**EXERCISE PROMPT:**
What you need to produce from the material below is an exact transcription of the lines from the one with "You are a GUI" through the one with "Andere externe Dienste [tab] (37, 2307)", both included, and no other line.

**RECORDED DATA:**
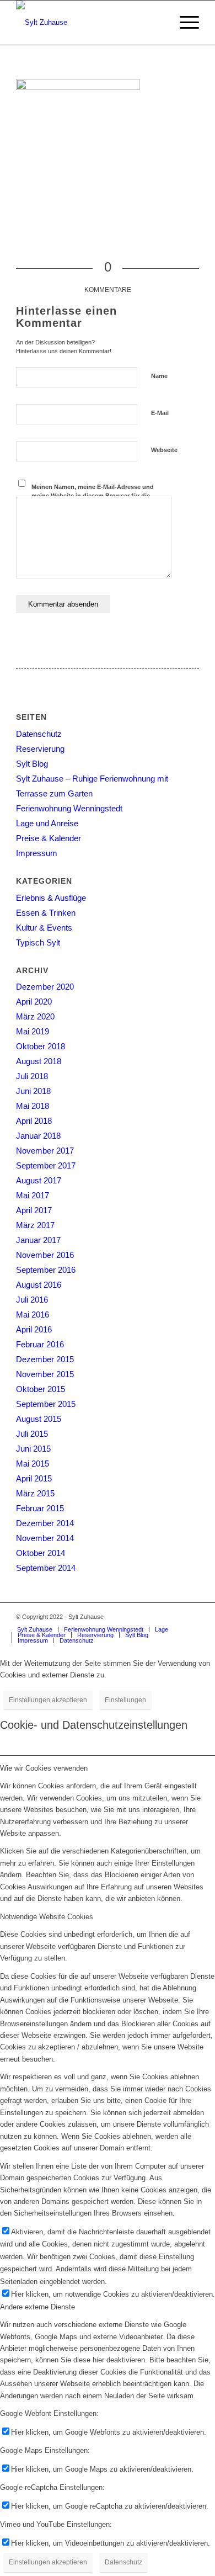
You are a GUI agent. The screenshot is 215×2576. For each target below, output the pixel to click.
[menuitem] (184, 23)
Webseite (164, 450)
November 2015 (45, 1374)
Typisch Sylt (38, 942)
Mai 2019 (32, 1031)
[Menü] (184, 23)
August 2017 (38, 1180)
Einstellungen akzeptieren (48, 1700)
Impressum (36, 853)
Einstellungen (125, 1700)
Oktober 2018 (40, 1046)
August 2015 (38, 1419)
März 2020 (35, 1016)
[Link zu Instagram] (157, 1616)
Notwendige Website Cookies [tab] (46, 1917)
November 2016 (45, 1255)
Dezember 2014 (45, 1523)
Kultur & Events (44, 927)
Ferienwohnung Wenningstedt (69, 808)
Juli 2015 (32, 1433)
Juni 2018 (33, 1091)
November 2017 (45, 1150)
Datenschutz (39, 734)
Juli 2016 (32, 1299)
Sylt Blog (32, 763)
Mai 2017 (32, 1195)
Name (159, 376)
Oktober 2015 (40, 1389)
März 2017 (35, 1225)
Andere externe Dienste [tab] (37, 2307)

--

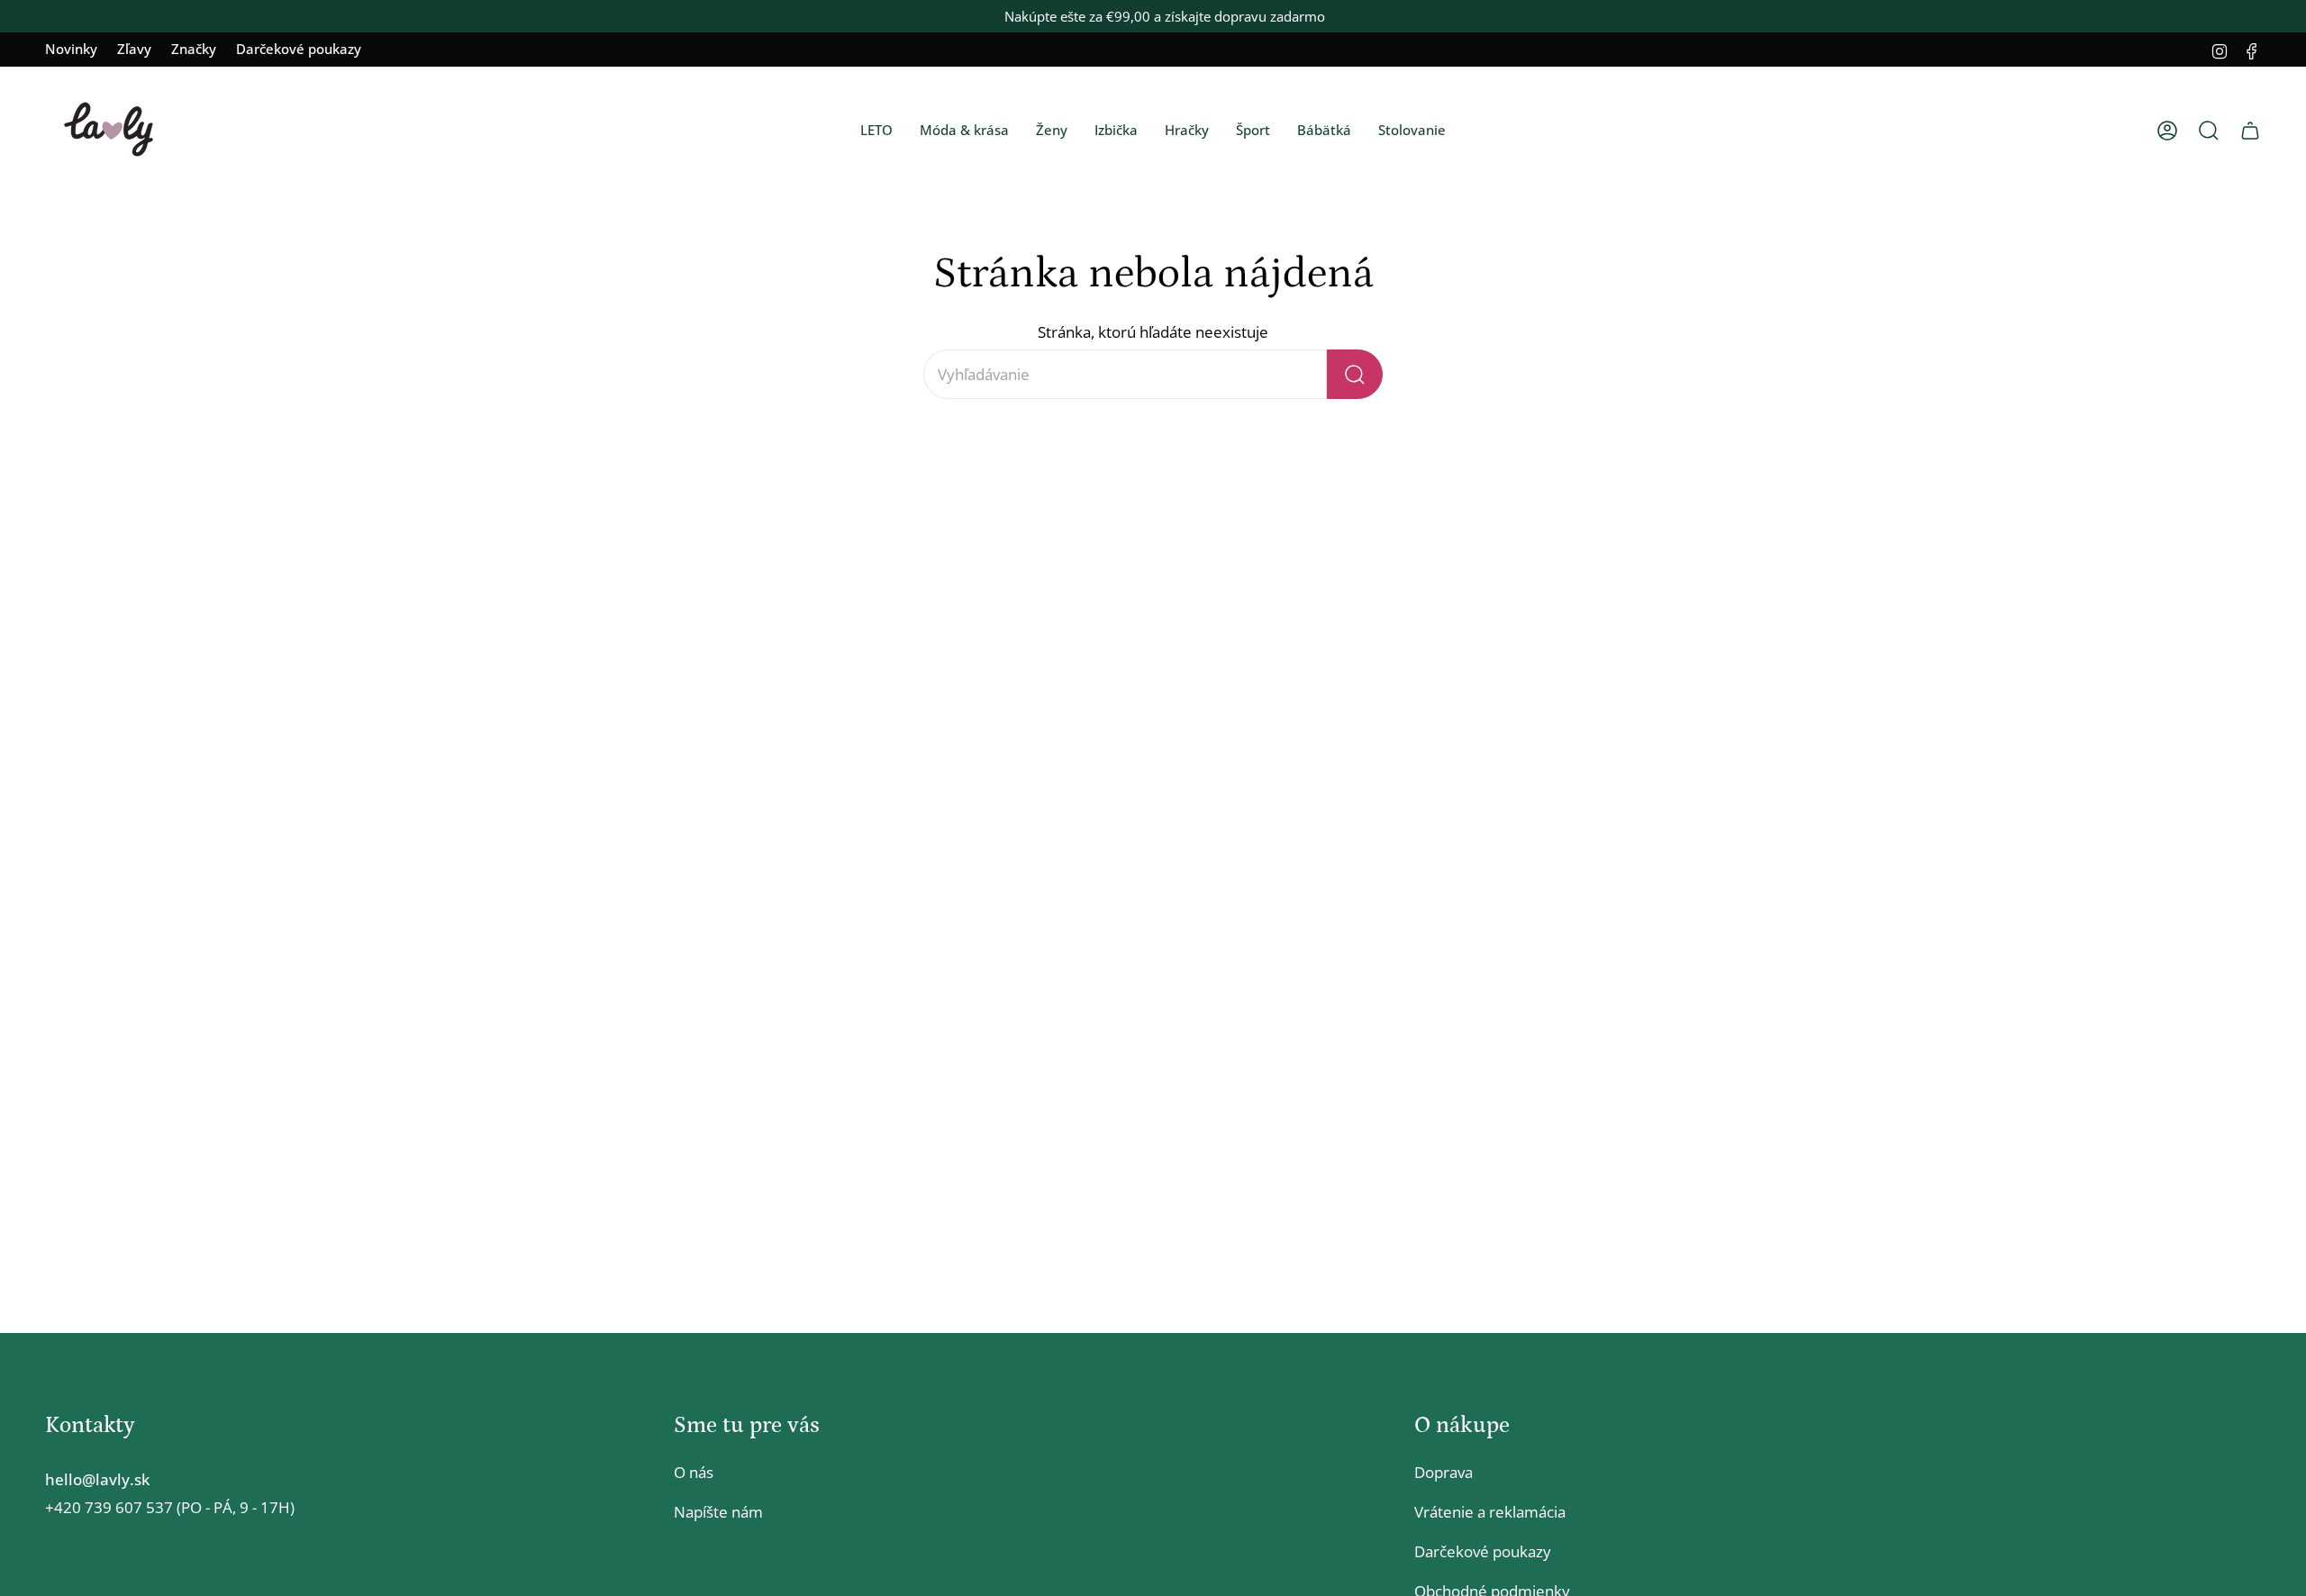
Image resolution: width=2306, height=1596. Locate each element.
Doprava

**RESULT FOR THIS EXERCISE:**
You are a GUI agent. The screenshot is 215×2576. For each target below, output the pixel to click.
[menuitem] (184, 23)
Webseite (164, 450)
November 2015 (45, 1374)
Typisch Sylt (38, 942)
Mai 2019 (32, 1031)
[Menü] (184, 23)
August 2017 (38, 1180)
Einstellungen akzeptieren (48, 1700)
Impressum (36, 853)
Einstellungen (125, 1700)
Oktober 2018 (40, 1046)
August 2015 (38, 1419)
März 2020 (35, 1016)
[Link zu Instagram] (157, 1616)
Notwendige Website Cookies [tab] (46, 1917)
November 2016 (45, 1255)
Dezember 2014 (45, 1523)
Kultur & Events (44, 927)
Ferienwohnung Wenningstedt (69, 808)
Juli 2015 (32, 1433)
Juni 2018 (33, 1091)
November 2017 (45, 1150)
Datenschutz (39, 734)
Juli 2016 (32, 1299)
Sylt Blog (32, 763)
Mai 2017 (32, 1195)
Name (159, 376)
Oktober 2015 (40, 1389)
März 2017 (35, 1225)
Andere externe Dienste [tab] (37, 2307)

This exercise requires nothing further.